▸ **STATED EXERCISE 1**: Give the lines of the records as a numbered list, starting with the line that contains "The image size is (1094, 700)." and going on through the line that contains "Unfold the 5", with both of those lines included and blank lines left out.
◇ ◇ ◇ ◇ ◇
March 9, 2010 By Contributor

So my number finally came up. I phoned in last night and had to report for jury duty this morning. The court house is a mile and a half away from where I live. Spring has come to NYC so I decided last night I would walk rather than pay for a cab. I dressed in a skirt and blazer and dress shoes and knee length black leggings. I am eternally late. I was this morning. But I still didn’t want to take a cab, so with backpack full of laptop and reading materials I headed out onto the street in the warm morning sunshine and ran the mile and a half to the court house.

I got honked at twice. A man walking toward me, paused and looked me up and down like I was a tasty doughnut. On one busy corner the talk and hum and conversations of a group of day workers halted as I ran past them, all of them staring at me like I was a moving parade.

Yes, I was unusual–a woman dressed in a suit, carrying a large backpack and running down a city street. But I tried to think of a man, perhaps my husband dressed in his business suit, carrying a briefcase, running down the same streets. Would women driving by honk at him? Would women on the street that he ran past look him up and down like he was breakfast? Would women gathered at a corner stop their talk and stare at him simply because he was running by?
◇ ◇ ◇ ◇ ◇
▸ **STATED EXERCISE 2**:
Answer these questions about the jury duty text:
(a) How far is the court house from where the writer lives?
(b) How many times did someone honk at the writer?
(c) What did the writer carry in the backpack?

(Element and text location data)
◇ ◇ ◇ ◇ ◇
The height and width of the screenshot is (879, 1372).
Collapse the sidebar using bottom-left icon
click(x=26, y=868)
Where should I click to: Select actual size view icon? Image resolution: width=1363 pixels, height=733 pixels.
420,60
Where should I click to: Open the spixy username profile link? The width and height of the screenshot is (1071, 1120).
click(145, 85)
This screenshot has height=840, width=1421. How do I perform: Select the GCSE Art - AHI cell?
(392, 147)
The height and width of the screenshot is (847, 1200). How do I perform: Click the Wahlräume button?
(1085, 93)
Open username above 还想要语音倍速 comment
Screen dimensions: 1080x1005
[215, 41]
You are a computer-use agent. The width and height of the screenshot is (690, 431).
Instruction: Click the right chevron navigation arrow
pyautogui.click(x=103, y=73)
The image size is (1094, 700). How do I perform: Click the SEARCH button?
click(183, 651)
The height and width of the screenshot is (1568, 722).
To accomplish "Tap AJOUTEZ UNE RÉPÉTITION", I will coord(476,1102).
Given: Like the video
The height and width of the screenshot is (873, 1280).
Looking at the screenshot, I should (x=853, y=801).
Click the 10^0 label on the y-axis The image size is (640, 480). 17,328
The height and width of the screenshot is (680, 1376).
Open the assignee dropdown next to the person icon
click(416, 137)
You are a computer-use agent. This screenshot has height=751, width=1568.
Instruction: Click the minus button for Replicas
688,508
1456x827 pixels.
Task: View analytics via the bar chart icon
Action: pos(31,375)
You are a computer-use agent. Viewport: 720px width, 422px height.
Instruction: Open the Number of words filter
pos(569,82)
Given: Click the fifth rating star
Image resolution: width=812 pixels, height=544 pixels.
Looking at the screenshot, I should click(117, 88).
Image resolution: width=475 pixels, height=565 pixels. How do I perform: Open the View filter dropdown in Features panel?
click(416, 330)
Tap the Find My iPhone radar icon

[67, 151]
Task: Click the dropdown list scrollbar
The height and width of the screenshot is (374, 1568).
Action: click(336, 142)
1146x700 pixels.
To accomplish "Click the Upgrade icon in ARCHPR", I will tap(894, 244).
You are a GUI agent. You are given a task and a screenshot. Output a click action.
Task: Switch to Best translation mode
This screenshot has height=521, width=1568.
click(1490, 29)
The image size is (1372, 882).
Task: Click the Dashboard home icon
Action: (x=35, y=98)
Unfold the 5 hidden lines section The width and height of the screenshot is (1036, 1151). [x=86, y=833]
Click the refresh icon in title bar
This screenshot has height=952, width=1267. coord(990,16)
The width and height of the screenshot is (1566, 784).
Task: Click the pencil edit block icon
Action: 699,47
◇ ◇ ◇ ◇ ◇
▸ **REPLY 1**:
1. The image size is (1094, 700). How do I perform: Click the SEARCH button?
2. click(183, 651)
3. The height and width of the screenshot is (1568, 722).
4. To accomplish "Tap AJOUTEZ UNE RÉPÉTITION", I will coord(476,1102).
5. Given: Like the video
6. The height and width of the screenshot is (873, 1280).
7. Looking at the screenshot, I should (x=853, y=801).
8. Click the 10^0 label on the y-axis The image size is (640, 480). 17,328
9. The height and width of the screenshot is (680, 1376).
10. Open the assignee dropdown next to the person icon
11. click(416, 137)
12. You are a computer-use agent. This screenshot has height=751, width=1568.
13. Instruction: Click the minus button for Replicas
14. 688,508
15. 1456x827 pixels.
16. Task: View analytics via the bar chart icon
17. Action: pos(31,375)
18. You are a computer-use agent. Viewport: 720px width, 422px height.
19. Instruction: Open the Number of words filter
20. pos(569,82)
21. Given: Click the fifth rating star
22. Image resolution: width=812 pixels, height=544 pixels.
23. Looking at the screenshot, I should click(117, 88).
24. Image resolution: width=475 pixels, height=565 pixels. How do I perform: Open the View filter dropdown in Features panel?
25. click(416, 330)
26. Tap the Find My iPhone radar icon
27. [67, 151]
28. Task: Click the dropdown list scrollbar
29. The height and width of the screenshot is (374, 1568).
30. Action: click(336, 142)
31. 1146x700 pixels.
32. To accomplish "Click the Upgrade icon in ARCHPR", I will tap(894, 244).
33. You are a GUI agent. You are given a task and a screenshot. Output a click action.
34. Task: Switch to Best translation mode
35. This screenshot has height=521, width=1568.
36. click(1490, 29)
37. The image size is (1372, 882).
38. Task: Click the Dashboard home icon
39. Action: (x=35, y=98)
40. Unfold the 5 hidden lines section The width and height of the screenshot is (1036, 1151). [x=86, y=833]

▸ **REPLY 2**:
(a) A mile and a half.
(b) Twice.
(c) A laptop and reading materials.